Christian Frost qualified as an architect in 1990 following the completion of his studies at the University of Cambridge and has practiced in Australia, Germany, and the United Kingdom. In 2001 he became a full-time academic and developed an interest in the medieval period that has resulted in several publications including the book
Time, Space and Order: The Making of Medieval Salisbury (2009), and joint editorship of
Bishop Robert Grosseteste and Lincoln Cathedral (2014). He is currently undertaking funded research into the continuity of festive iconography in Florence since the medieval period. In 2013 he became the Oscar Naddermier Professor of Architecture at the Birmingham School of Architecture and Design where he organises the delivery of history and theory of architecture and design throughout the school and runs a Masters design studio.
Ray Lucas is Senior Lecturer in Architecture at the University of Manchester, where he served as Head of Department from 2014 to 2018. He has a PhD in Social Anthropology from the University of Aberdeen on
A Theory of Notation as a Thinking Tool.
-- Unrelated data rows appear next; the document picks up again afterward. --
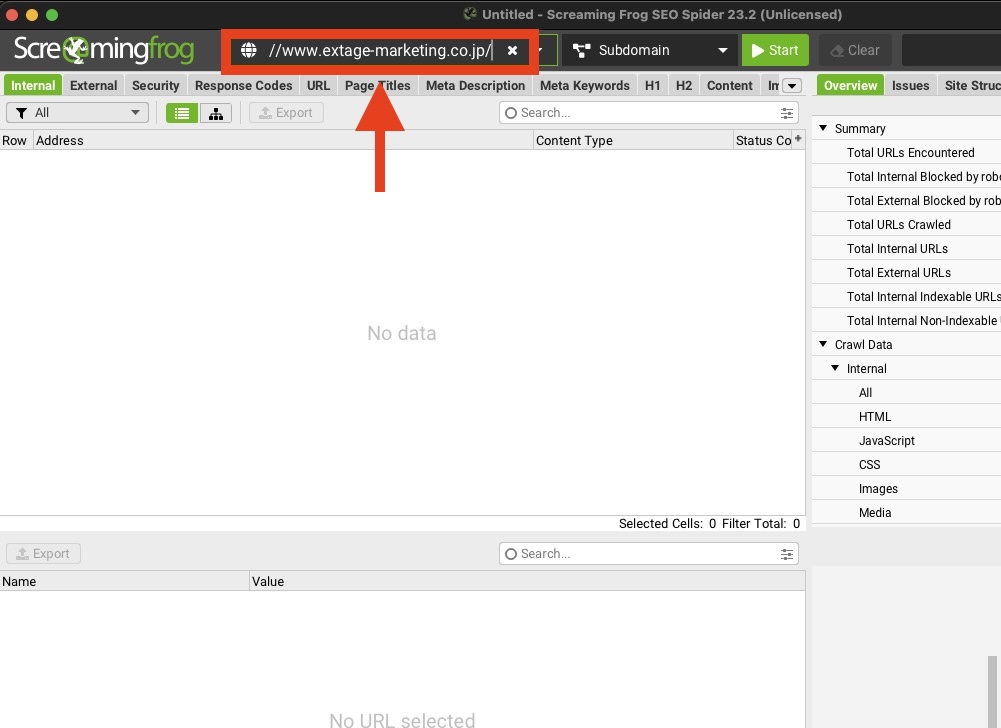Image resolution: width=1001 pixels, height=728 pixels.
Task: Collapse the Internal tree node
Action: click(836, 368)
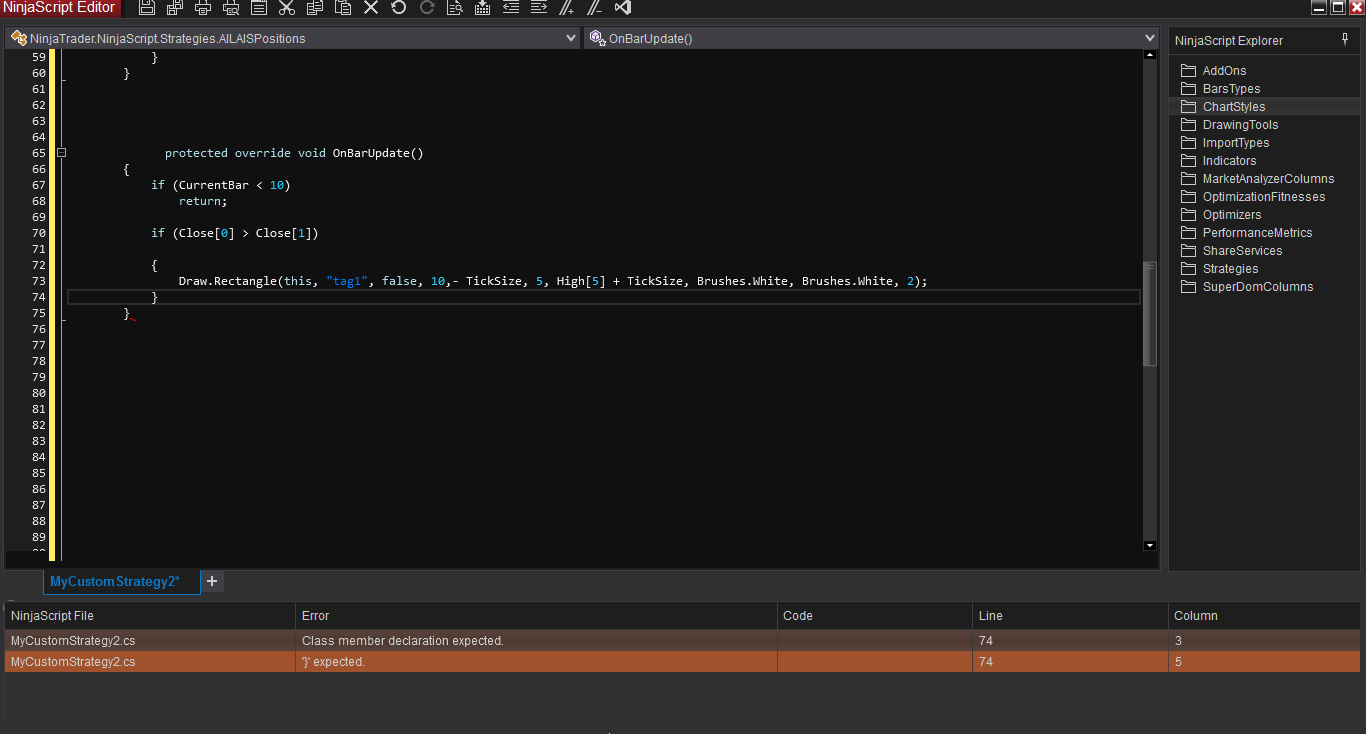The width and height of the screenshot is (1366, 734).
Task: Click the Print icon in the toolbar
Action: [203, 8]
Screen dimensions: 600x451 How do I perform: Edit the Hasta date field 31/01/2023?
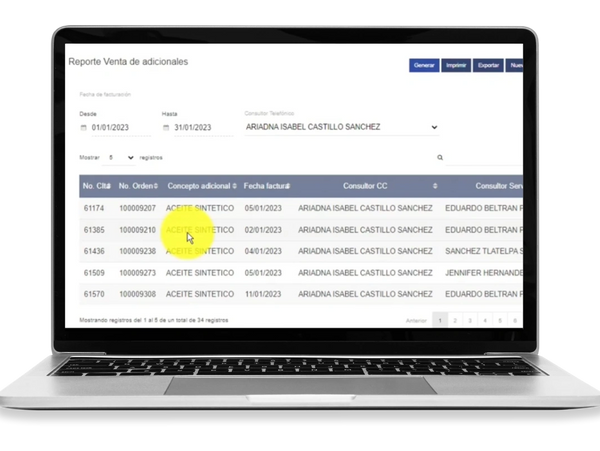[x=194, y=128]

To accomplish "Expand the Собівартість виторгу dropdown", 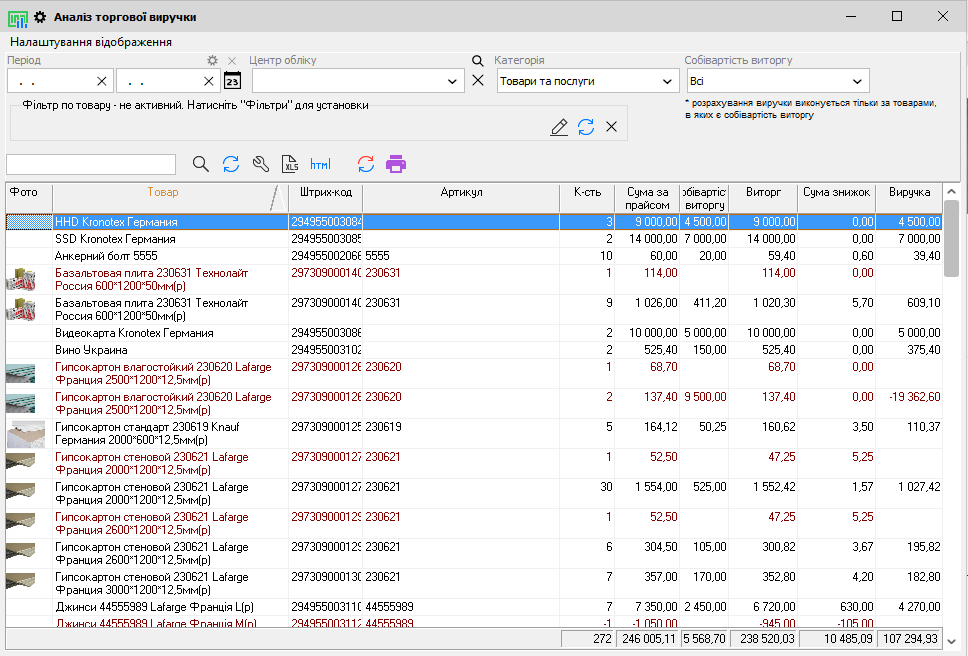I will [857, 81].
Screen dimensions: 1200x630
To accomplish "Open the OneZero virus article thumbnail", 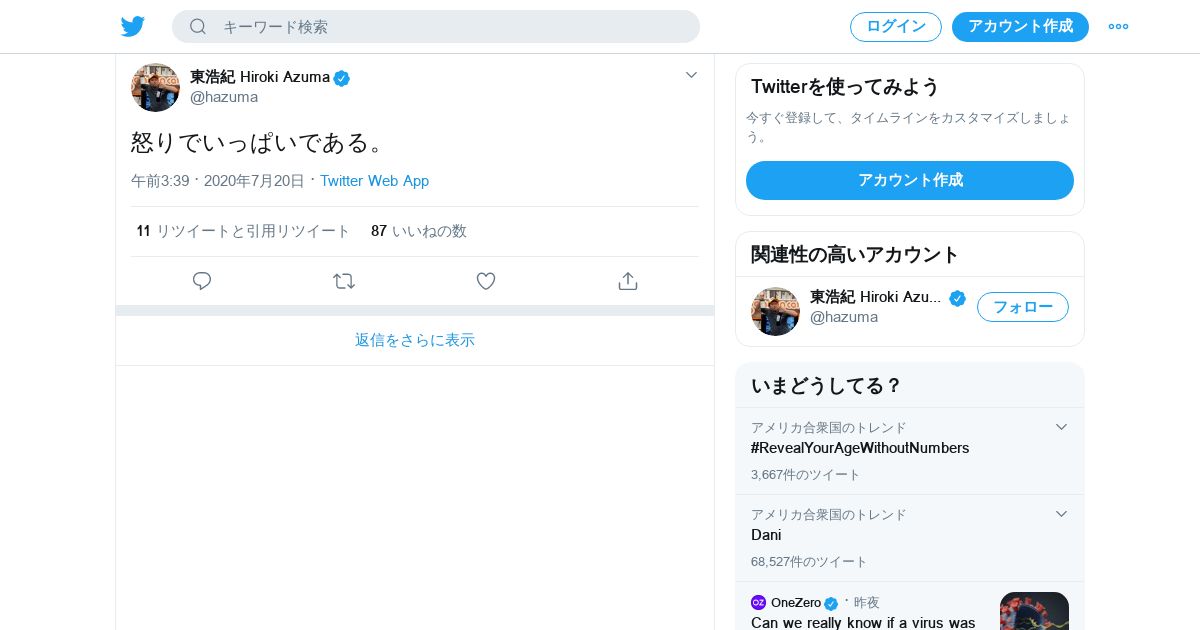I will 1034,611.
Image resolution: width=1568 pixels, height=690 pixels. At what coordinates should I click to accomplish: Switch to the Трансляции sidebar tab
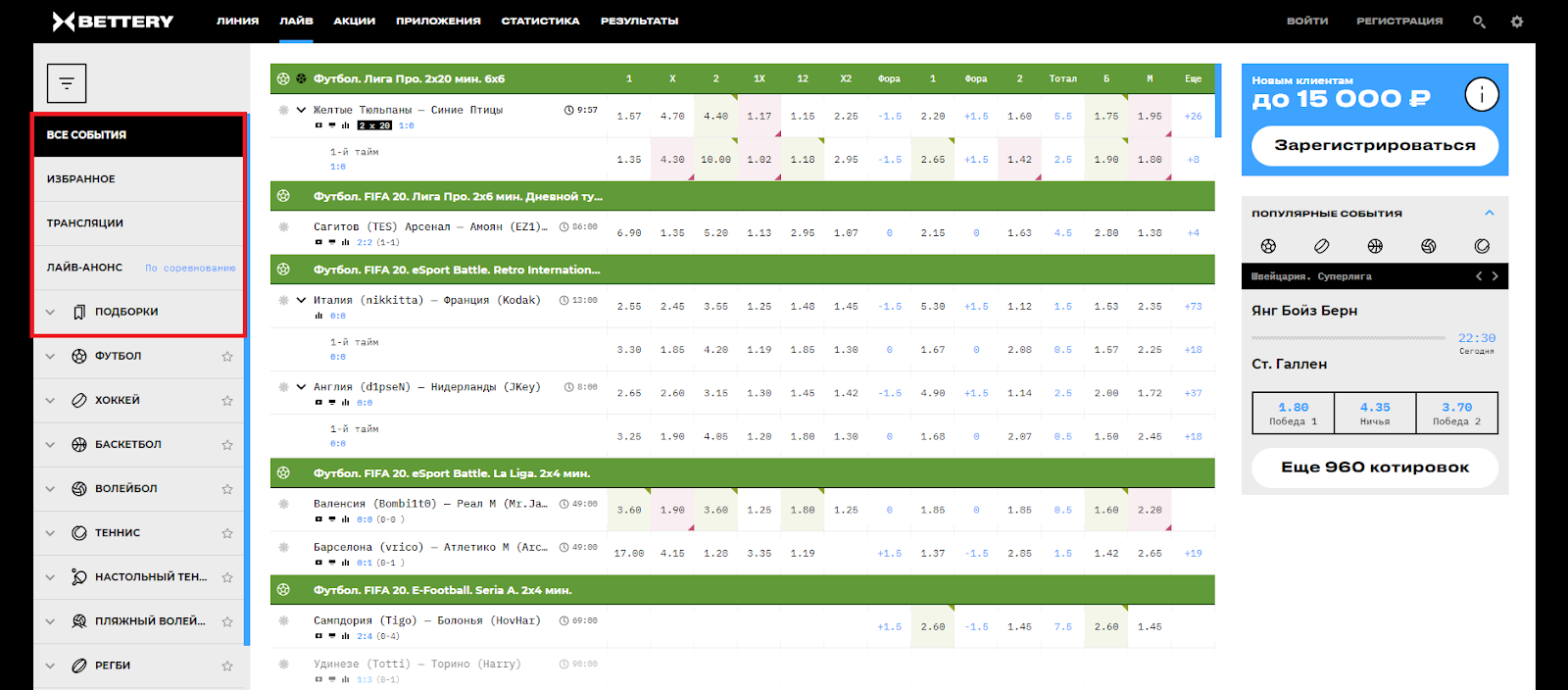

From 2014 to 2018, Lucas was an Associate Researcher and External Advisor for anthropologist Tim Ingold's ERC Advanced Grant
Knowing From the Inside which worked between the disciplines of anthropology, fine art, design, architecture and others in order to interrogate how we know our world. He is author of
Research Methods for Architecture (Laurence King, 2016),
Drawing Parallels: Knowledge Production in Axonometric, Isometric, and Oblique Drawings (Routledge, 2019), and
Anthropology for Architects: Social Relations and the Built Environment (Bloomsbury 2019). Lucas's current research includes 'graphic anthropologies' on marketplaces in South Korea and urban festivals in Japan; he also has an interest in sensory design, film, and architecture, anthropology and geometry, and research into drawing.
Summary
This book examines how festival can be used as a lens to examine the relationship between city and citizen and questions whether this is fixed through time, or has been transformed as a response to changes in the modern urban condition.